- _Exercise aim_: Reproduce the following data verbatim, keeping every line intact.

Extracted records
════════════════════

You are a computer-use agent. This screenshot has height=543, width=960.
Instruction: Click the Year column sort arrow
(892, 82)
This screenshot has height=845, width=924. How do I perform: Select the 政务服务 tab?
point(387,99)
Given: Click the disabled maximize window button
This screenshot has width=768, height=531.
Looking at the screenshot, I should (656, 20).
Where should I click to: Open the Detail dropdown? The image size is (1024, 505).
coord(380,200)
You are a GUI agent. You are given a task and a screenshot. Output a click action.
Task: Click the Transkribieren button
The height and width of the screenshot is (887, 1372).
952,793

════════════════════

- _Written answer_:
You are a computer-use agent. This screenshot has height=543, width=960.
Instruction: Click the Year column sort arrow
(892, 82)
This screenshot has height=845, width=924. How do I perform: Select the 政务服务 tab?
point(387,99)
Given: Click the disabled maximize window button
This screenshot has width=768, height=531.
Looking at the screenshot, I should (656, 20).
Where should I click to: Open the Detail dropdown? The image size is (1024, 505).
coord(380,200)
You are a GUI agent. You are given a task and a screenshot. Output a click action.
Task: Click the Transkribieren button
The height and width of the screenshot is (887, 1372).
952,793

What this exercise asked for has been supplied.